Sénégal : d’une affaire privée à la révolution
Le 3 mars 2021, le leader de l’opposition au Sénégal, Ousmane Sonko, est arrêté pour « trouble à l’ordre public » après une accusation de viol. Une vague de colère monte, dénonçant les atteintes à la démocratie. Simple affaire ou étincelle ayant mis le feu aux poudres ? Quels sont les tenants et les aboutissants de ces événements majeurs pour l’avenir du pays ?
D’abord affaire privée qui a commencé en février 2021, l’affaire Sonko a pris de l’ampleur. L’intéressé dénonce un complot visant à l’écarter du pouvoir en vue de l’élection présidentielle de 2024. Chaos, guérillas urbaines, gaz lacrymogène échelonnent les différentes étapes de sa remise en liberté le 8 mars. Mais la poursuite des manifestations à Dakar et dans d’autres régions du pays révèle une exaspération populaire plus générale. En l’absence de réformes majeures, ces événements sont en effet le symptôme d’une instabilité durable. Ils illustrent un malaise social profond de nature à mettre fin à la présidence de Macky Sall (depuis 2012), en raison notamment de dysfonctionnements politiques et de faiblesses économiques.
Sur le plan politique, le pays n’a certes connu que de rares crises ces dernières années, mais les tensions sont latentes. D’une part, la démocratie sénégalaise est encore attachée à un fonctionnement électoraliste faute d’avoir évolué en une démocratie permanente, ancrée dans une gouvernance au profit de l’intérêt général. D’autre part, les institutions censées asseoir l’état de droit restent dépendantes du pouvoir en place, la suspension de la diffusion télévisée des images des manifestations pour apologie à la violence rappelant l’hyperpuissance de l’exécutif, par exemple.

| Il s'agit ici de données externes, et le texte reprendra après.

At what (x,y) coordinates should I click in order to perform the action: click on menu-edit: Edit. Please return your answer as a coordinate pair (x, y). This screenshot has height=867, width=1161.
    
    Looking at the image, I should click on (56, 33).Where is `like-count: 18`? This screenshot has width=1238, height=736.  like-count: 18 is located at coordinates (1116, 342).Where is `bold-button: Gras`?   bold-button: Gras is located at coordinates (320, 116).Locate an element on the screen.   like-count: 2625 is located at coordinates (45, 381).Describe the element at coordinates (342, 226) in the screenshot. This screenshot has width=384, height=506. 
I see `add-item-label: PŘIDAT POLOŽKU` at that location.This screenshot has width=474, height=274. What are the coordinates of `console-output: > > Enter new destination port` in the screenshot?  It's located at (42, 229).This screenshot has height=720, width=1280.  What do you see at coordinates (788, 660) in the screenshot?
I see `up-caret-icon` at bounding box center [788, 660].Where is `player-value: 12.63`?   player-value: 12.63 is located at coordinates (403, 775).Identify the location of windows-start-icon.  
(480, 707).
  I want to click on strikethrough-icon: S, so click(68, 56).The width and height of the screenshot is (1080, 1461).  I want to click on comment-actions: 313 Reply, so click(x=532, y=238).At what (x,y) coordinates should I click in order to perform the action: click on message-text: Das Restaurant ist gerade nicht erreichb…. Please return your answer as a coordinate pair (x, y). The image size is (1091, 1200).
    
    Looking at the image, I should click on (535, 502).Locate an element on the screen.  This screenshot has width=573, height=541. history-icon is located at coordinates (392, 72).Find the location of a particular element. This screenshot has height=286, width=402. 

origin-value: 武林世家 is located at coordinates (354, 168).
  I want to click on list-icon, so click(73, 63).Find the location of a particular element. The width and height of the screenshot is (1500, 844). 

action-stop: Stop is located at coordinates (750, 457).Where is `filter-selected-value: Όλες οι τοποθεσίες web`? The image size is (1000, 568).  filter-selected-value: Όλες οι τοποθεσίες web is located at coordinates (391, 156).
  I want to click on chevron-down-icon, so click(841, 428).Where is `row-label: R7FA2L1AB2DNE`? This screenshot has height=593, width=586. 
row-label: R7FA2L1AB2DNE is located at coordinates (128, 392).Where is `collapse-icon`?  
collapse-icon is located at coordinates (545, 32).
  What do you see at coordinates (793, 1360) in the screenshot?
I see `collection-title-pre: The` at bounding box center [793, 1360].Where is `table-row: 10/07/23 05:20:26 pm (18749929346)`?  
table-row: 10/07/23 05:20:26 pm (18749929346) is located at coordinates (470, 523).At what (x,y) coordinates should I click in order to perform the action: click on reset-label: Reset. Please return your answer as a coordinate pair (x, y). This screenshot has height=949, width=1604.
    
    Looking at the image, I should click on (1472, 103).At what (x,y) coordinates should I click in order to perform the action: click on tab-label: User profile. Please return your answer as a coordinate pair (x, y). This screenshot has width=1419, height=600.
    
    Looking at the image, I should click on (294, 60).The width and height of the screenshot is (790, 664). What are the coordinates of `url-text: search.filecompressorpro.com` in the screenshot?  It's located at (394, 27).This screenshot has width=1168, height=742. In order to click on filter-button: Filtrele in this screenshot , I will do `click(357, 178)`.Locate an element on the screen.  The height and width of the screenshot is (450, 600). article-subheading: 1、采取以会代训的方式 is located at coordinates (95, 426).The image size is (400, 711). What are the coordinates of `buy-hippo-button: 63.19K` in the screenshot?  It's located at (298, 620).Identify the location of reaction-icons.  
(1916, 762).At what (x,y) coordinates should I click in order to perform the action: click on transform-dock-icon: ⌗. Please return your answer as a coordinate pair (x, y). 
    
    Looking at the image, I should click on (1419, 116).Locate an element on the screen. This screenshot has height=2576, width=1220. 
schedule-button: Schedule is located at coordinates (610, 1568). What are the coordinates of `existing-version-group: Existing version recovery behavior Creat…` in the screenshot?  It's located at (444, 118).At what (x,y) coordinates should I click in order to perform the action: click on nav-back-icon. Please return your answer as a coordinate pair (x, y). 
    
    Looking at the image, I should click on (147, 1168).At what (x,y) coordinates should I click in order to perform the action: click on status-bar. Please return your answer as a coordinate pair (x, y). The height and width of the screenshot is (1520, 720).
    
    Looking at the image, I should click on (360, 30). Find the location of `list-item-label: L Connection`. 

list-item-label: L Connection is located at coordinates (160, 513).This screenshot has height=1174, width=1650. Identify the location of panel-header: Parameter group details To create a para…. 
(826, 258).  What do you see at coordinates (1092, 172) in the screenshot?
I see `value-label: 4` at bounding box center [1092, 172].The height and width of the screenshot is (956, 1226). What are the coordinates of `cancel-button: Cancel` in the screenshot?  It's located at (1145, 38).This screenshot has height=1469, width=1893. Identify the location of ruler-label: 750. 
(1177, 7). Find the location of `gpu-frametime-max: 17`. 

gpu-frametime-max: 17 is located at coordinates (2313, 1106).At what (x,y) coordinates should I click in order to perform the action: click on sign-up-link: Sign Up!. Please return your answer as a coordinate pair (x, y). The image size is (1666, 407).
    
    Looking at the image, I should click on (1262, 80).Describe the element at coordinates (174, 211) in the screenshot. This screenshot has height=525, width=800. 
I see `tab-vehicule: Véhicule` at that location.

Sur le plan économique, la présence massive de la jeunesse lors des protestations révèle la précarité, l’absence de perspective et le chômage qui pèse sur cette partie de la population (38,8 % des 15-34 ans sont sans emploi en 2018, selon les données officielles). De plus, la croissance est fortement impactée par la crise de la Covid-19, passant de 6 % en 2019 à 1 % en 2020, d’après le Fonds monétaire international (FMI). L’ampleur de ce ralentissement économique est lourde de conséquences. Les tensions sociales déjà présentes s’en trouvent renforcées, et les progrès réalisés ces dix dernières années en matière de développement ralentis. Ainsi, dans une enquête publiée en septembre 2020, 85% des ménages interrogés reconnaissent une baisse de leurs revenus, tandis que le manque d’argent est évoqué comme la première raison de non-accès aux soins médicaux (1).
Enfin, le décalage entre l’importance de la croissance démographique sénégalaise et la faiblesse des investissements dans le système d’éducation, la formation et la mise en place de mécanismes de participation citoyenne à la gouvernance renforcent les fragilités économiques conjoncturelles. En l’absence de changements profonds, les malaises de la société sénégalaise soulignés par les manifestations du mois de mars font donc planer le risque, si ce n’est d’une résurgence récurrente des tensions à chaque échéance électorale à court terme, du moins d’une mise à mal de la stabilité du pays à plus long terme. (1) ANSD/DGPPE, « Covid-19 : Suivi de l’impact sur le bien-être des ménages », Bulletin no 1, septembre 2020.